Eugenio de Mora: tres pinchazos, media tendida, —aviso— tres descabellos, casi entera —2º aviso— y estocada caída (silencio); estocada desprendida (silencio).
Morenito de Aranda: dos pinchazos —aviso— y dos descabellos (ovación); pinchazo y casi entera (oreja).
Román: estocada (silencio); dos pinchazos, media atravesada —aviso— y tres descabellos (silencio).
Plaza de Las Ventas. Segunda corrida de feria. 12 de mayo. Casi tres cuartos de entrada.
Recibió al quinto con unas vistosas verónicas —Morenito maneja con gusto el capote—, un toro que no hizo una pelea de bravo en el caballo, aunque acudió alegre en banderillas y obedeció con prontitud el cite en la muleta. Permitió, eso sí, el lucimiento de José Manuel Zamorano —extraordinario el segundo par— y Pascual Mollinas, con los palos, y que el público creyera ver lo que no existió.
Acudió de largo y con codicia a la muleta de Morenito, en embestidas cortas, con más genio que clase, mientras el torero colocaba en la balanza su buen gusto y decisión, y el público, sus ansias por ver torear. Entre la obediencia del toro, la entrega del torero y la mirada obnubilada de los espectadores, aquello parecía lo que no era; tanto es así, que el matador falló en la suerte suprema y, a pesar de todo, una minoría de la plaza pidió la oreja, y una mayoría, con las manos en los bolsillos, gritó y silbó desaforadamente cuando vio que las mulillas estaban a punto de trasladar el toro al limbo del desolladero. Cómo sería el griterío que el presidente, muy digno en principio, se guardó la dignidad en el bolsillo, de donde se sacó un pañuelo blanco que le pesará en su conciencia de buen aficionado.
Aseado se mostró también Morenito ante su primero, con atisbos de clase, pero sin cimientos físicos para sostenerse en el mundo. Se colocó bien, cruzado siempre, y dejó cierto aroma con sus buenas maneras.
Caso muy distinto fue el de Eugenio de Mora, un veterano que ha cumplido ya 20 años de alternativa, y más que a una corrida parece que lo habían mandado a la guerra. Muy complicado fue su lote, sin codicia y con peligro el primero, y sin calidad y adormecido el otro. Salió con muchas ínfulas De Mora y se plantó de rodillas en el inicio de la muleta ante el que abrió plaza. No se lo tomó a bromas el toro, de modo que si el toledano no se levanta con rapidez, hoy estaría acostado, pero en un hospital. Pasó el quinario para acabar con su oponente, duro de roer, experto en arreones, y el asunto terminó regular gracias a la intervención del patrón, se supone. La pelea con el cuarto fue contra los elementos de un toro aculado en tablas que se negó taxativamente a seguir el recorrido de la muleta.

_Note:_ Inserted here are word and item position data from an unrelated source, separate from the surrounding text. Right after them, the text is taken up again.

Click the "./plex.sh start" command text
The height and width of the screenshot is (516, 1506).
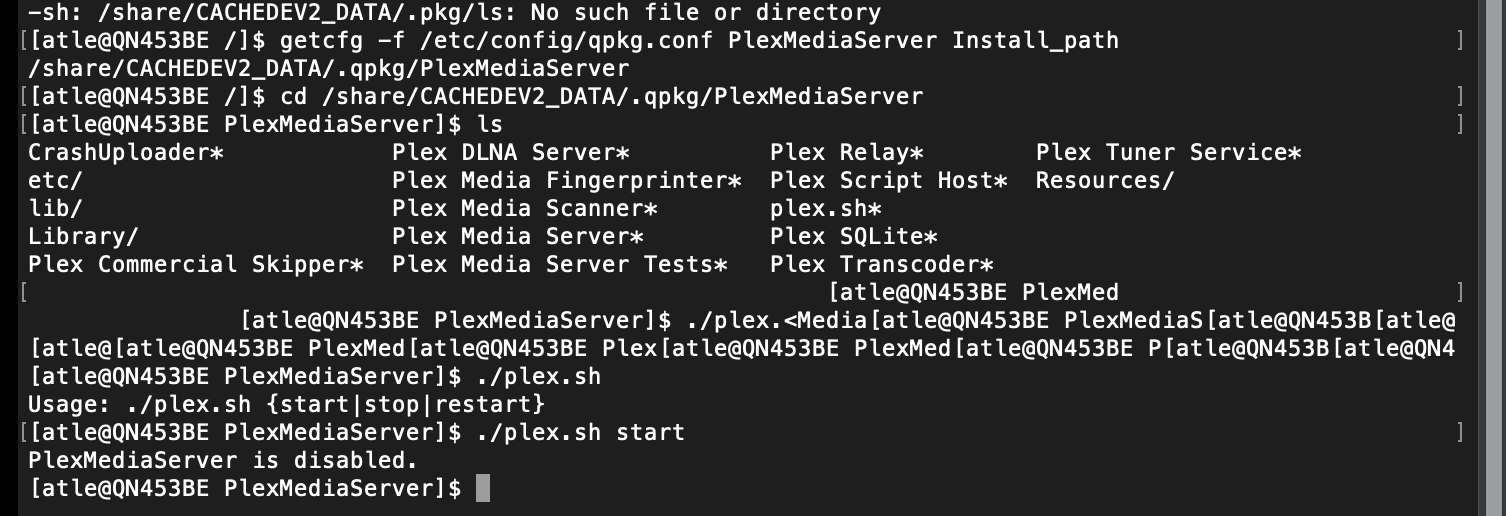pos(580,432)
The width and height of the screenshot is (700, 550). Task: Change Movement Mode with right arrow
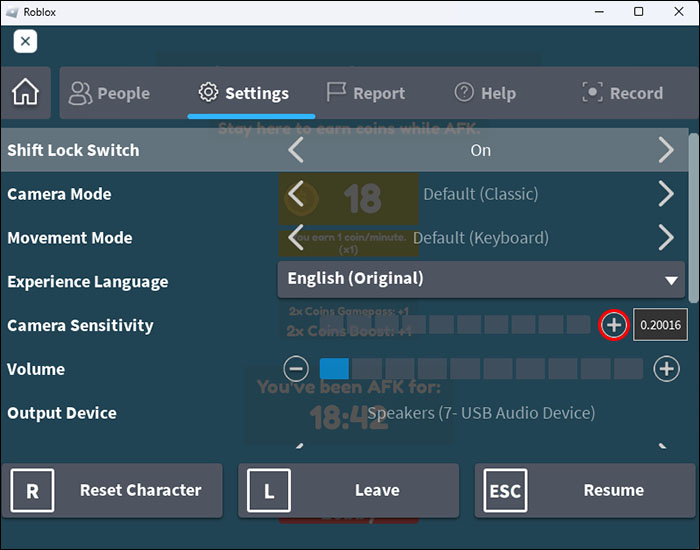point(666,238)

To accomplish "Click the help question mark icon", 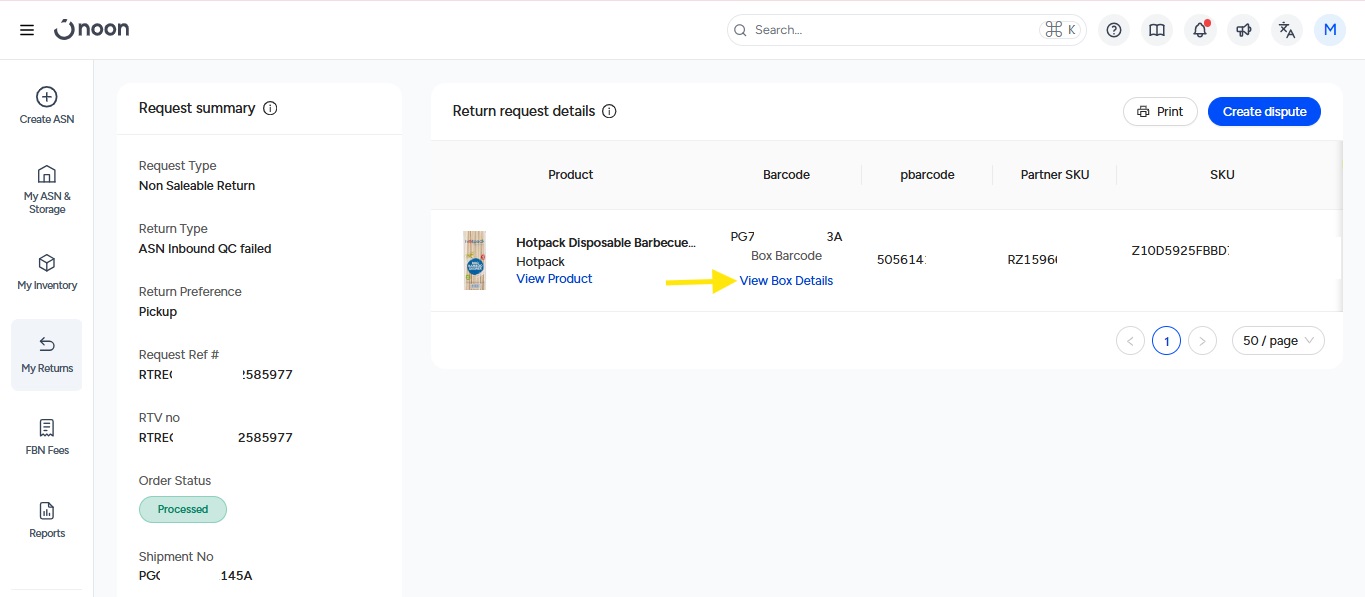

Y de órdago fue la voltereta que sufrió Román cuando trataba de robarle algún muletazo al sexto. Lo levantó y lo lanzó al aire con esa fuerza descomunal de un toro; imposible calibrar desde la grada la altura, pero la ilusión óptica fue de salto con pértiga. Pues el chaval se levantó como si tal cosa (porque es un chaval, claro), y continuó ofreciendo el pecho y los muslos a sabiendas de que no encontraría ningún tesoro.
El tercero, otro que tal bailaba, le lanzó un tornillazo al cuello, que si no le robó la medalla de la Virgen de los Desamparados, poco le faltó. Valentísimo, se jugó el tipo sin cuento, y dijo sin abrir la boca que prefería un disgusto que ser materia de olvido. ¡Qué duro resulta, a veces, para un torero ser huésped del recuerdo!